Building your chicken coop

Building your chicken coop

By Jackie Clay-Atkinson

Issue #139 • January/February, 2013

Here’s a coop we built from pallets and scrap lumber. The goats lived in one end and the chickens lived in the other. It was free and worked well.

While the popular “chicken tractor” with its portable small coop and wire run is very useful for temporary housing during the nicer months of the year, in cold climates you really need a more substantial coop that won’t get buried in snow or blown around in blizzards.

A chicken coop is a wonderful first building project as it’s small and has minimal construction “needs.” A chicken coop can be just as beautiful and fancy as the builder wants it to be. I’ve seen coops I’d live in: pretty and cottage-like, fanciful gnome homes, practical, no-frills simple buildings, and more than a few that are like ours — built from scrap.

No matter what your chicken coop will look like, there are several “musts.” The first is a solid structure that does not leak water or wind. While good ventilation is a must, you do have to make the coop tight enough so drafts don’t blow in on your girls.

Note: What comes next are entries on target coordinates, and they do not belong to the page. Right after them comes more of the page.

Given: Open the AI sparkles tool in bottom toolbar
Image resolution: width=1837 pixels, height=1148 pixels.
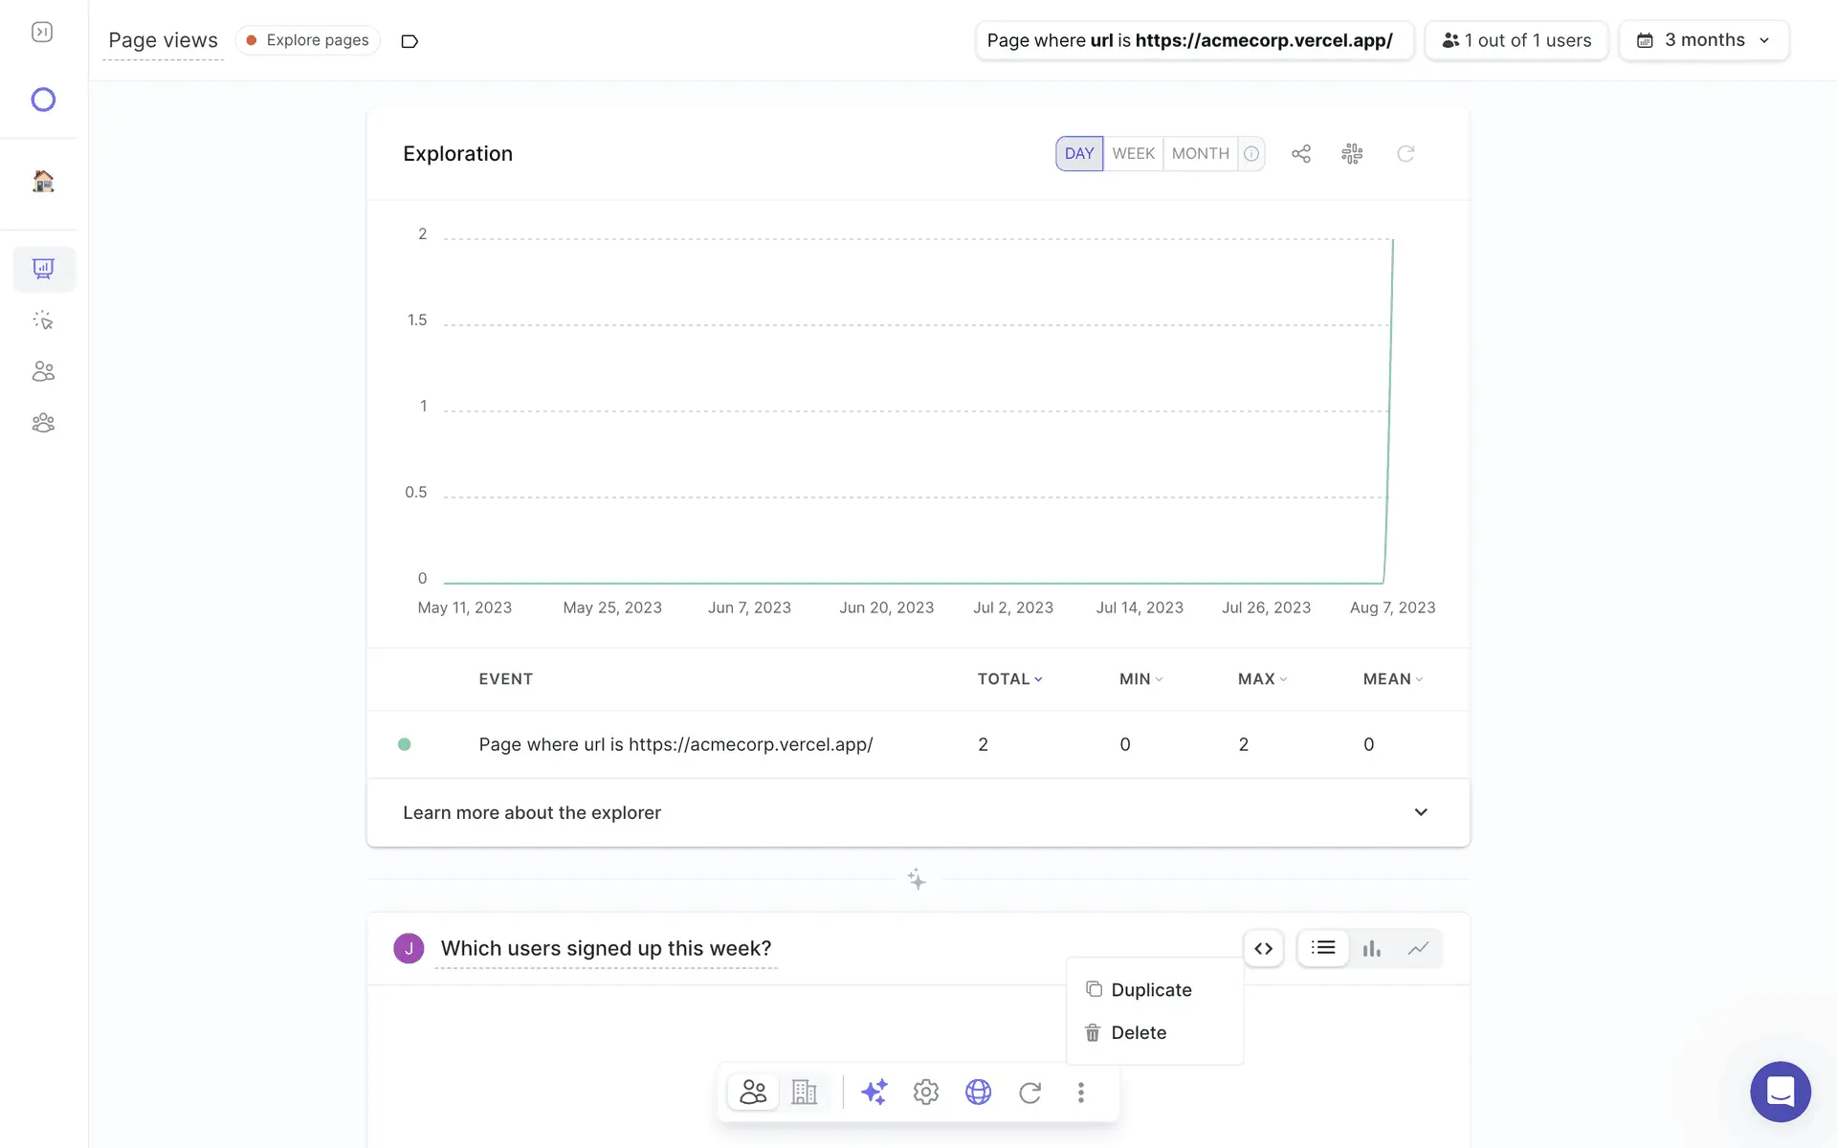Looking at the screenshot, I should [874, 1092].
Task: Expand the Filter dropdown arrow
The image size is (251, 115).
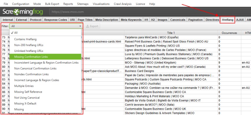Action: 80,26
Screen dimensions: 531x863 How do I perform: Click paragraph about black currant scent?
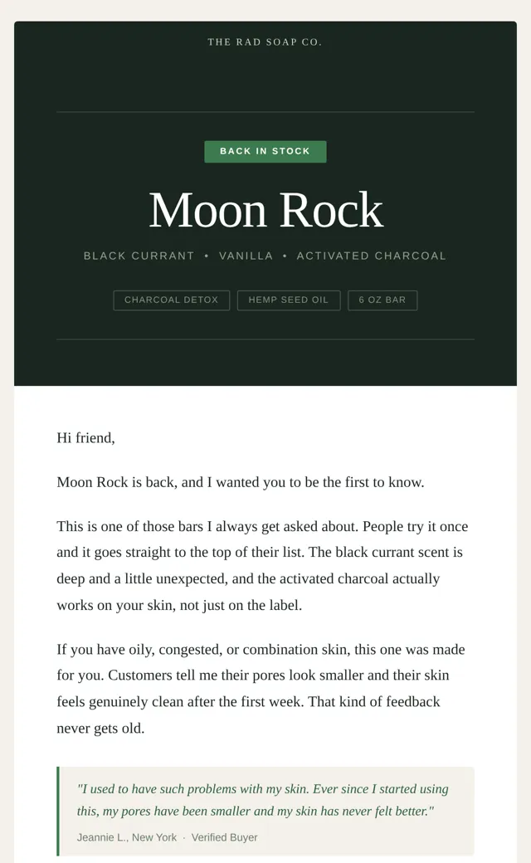click(262, 566)
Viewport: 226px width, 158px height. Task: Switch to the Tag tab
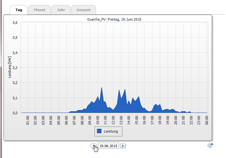(x=19, y=10)
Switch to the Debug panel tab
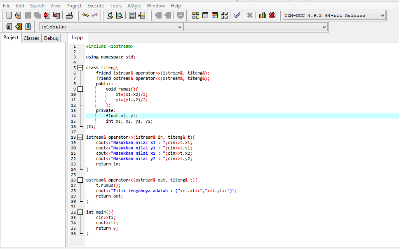The width and height of the screenshot is (399, 249). [51, 38]
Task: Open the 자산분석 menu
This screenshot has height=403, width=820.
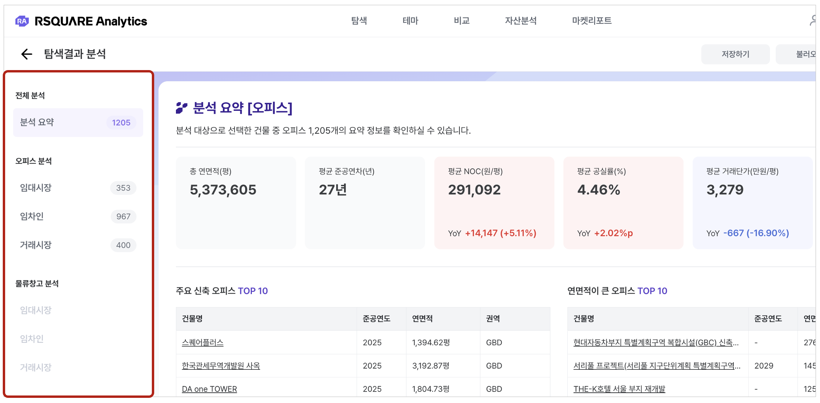Action: click(520, 21)
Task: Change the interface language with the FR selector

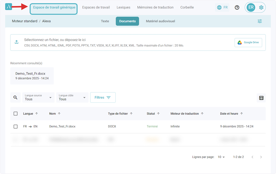Action: point(222,7)

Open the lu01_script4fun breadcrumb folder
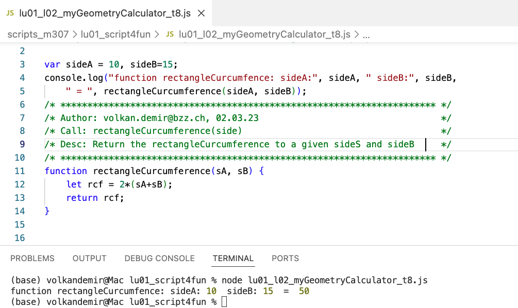click(115, 35)
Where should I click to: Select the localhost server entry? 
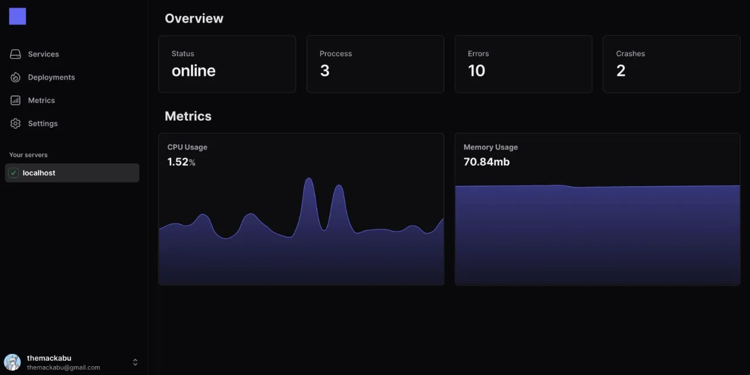pyautogui.click(x=72, y=173)
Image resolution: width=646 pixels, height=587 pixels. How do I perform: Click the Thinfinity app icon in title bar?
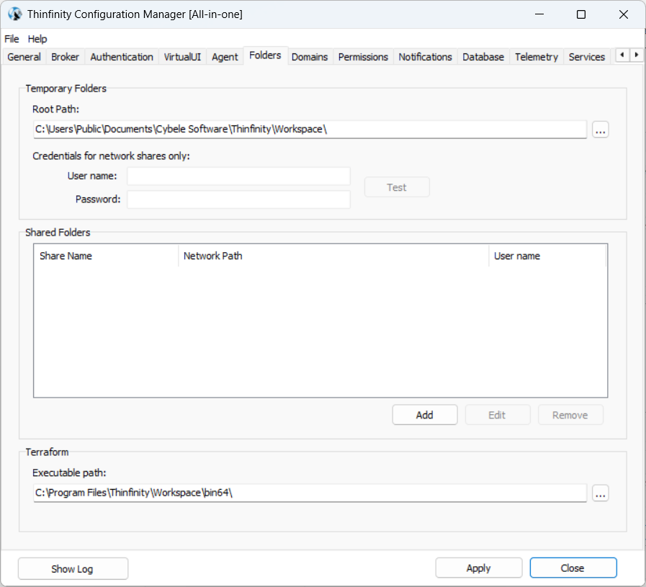click(14, 14)
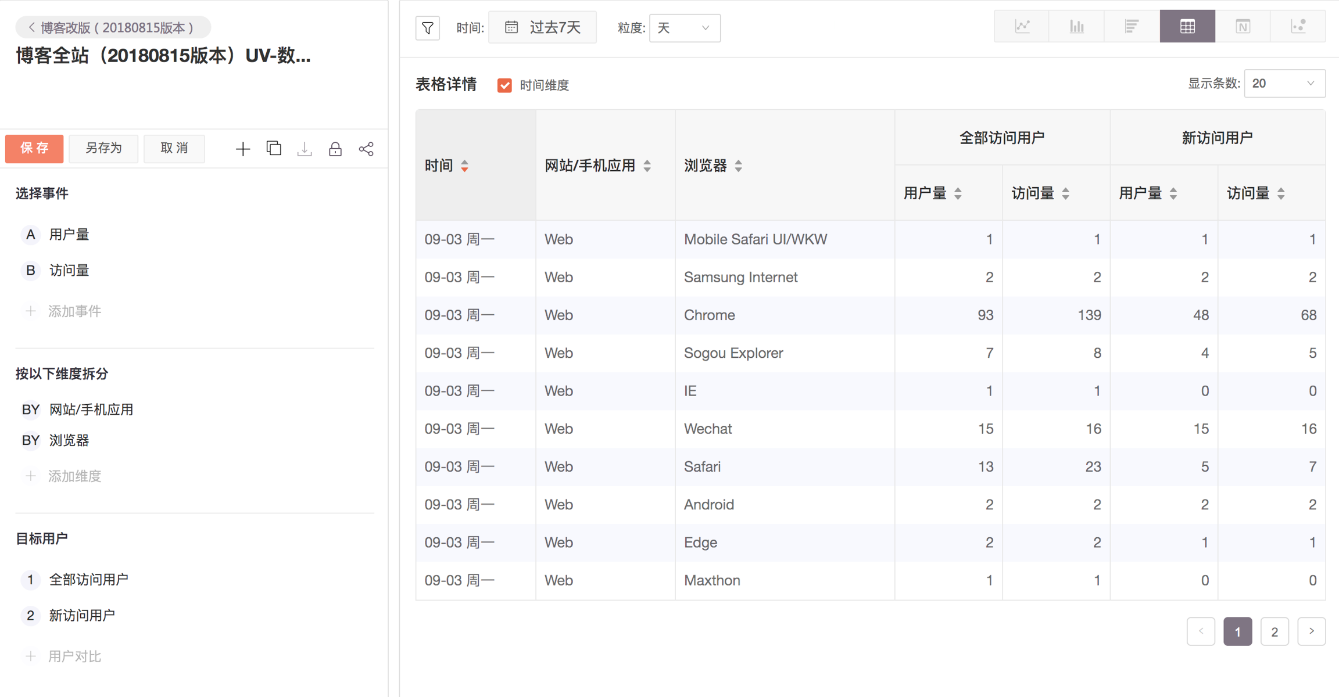1339x697 pixels.
Task: Switch to scatter plot view
Action: (x=1298, y=26)
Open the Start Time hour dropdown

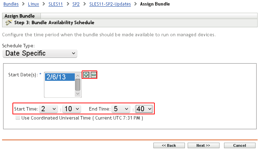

This is one of our current chicken coops, made entirely out of scrap. It houses a dozen hens very well.

Four square feet of floor space for each adult chicken is recommended. That means your 10×12-foot coop will allow you to house 30 chickens comfortably. If you only plan on having a handful of hens, you can build a much smaller coop. You do want enough room to enter the coop to observe the birds and to clean, feed, water, and gather eggs.

My little coop is only 6×8 feet and comfortably houses a dozen hens and a rooster, but I made the door too narrow and too short. I have trouble getting in to clean out the old bedding and I’ve smacked my head on the sill all too many times. I should have made a wider and higher door regardless of the size of the coop.

A chicken coop can be a free-standing building or a simple sloped roof shed, built as an addition to an existing building.

Your coop’s floor can simply be dirt, but be sure you build your coop on higher ground with good drainage. You don’t want your coop to be damp due to standing water from rainy weather or snowmelt. Dampness leads to sick chickens in a hurry. If you choose a dirt floor, it’s a good idea to bury sturdy wire down at least a foot or preferably two feet in the ground all around the sides of the coop to prevent predators from digging underneath to get at your flock. Even the neighbor’s dog may attempt to kill fluttering chickens out of excitement. In this vein, make sure your coop has a solid door that is closed every single night. Most wild predators attack at night and a closed door prevents this from happening.

Chickens like poles to roost on. I like to attach them to angled supports running from the floor to about shoulder height. Chickens like to “climb” from the lower poles to finally roost near the ceiling.

Chickens love sunlight, so add at least one window to your coop, preferably to the east or south. My little coop has one to the south and one to the west since the east side of the coop is built against our goat barn. Do what you can to make sure your chickens have plenty of light. The windows also let in warmth in the wintertime.

You don’t have to insulate your chicken coop, but in very cold climates it is a good idea. Add insulation on the walls and also the ceiling to hold in the warmth. Cover the insulation with OSB, plywood, or paneling, as the girls love to eat up beadboard insulation and it really isn’t good for them. If you do insulate your coop, it’s a good idea to include some means for fresh air. You can install a vent in the roof or you can simply leave the small chicken access door open during the day. Even in very cold weather chickens love to go outdoors and bask in the sun and fresh air. At night when the temperature plummets, closing the small chicken door will keep the flock comfortably warm.

Include a battery of nest boxes in your coop so that there is one nest for each five hens. If you don’t do this, they’ll fight over who gets to lay an egg in a box and eggs will get broken or chickens will begin to lay on the floor.

Also make sure you have a ladder-like roost made of rounded poles. I like a roost that slopes from the floor to shoulder height as chickens like to “climb” up the roost and end up on the highest poles.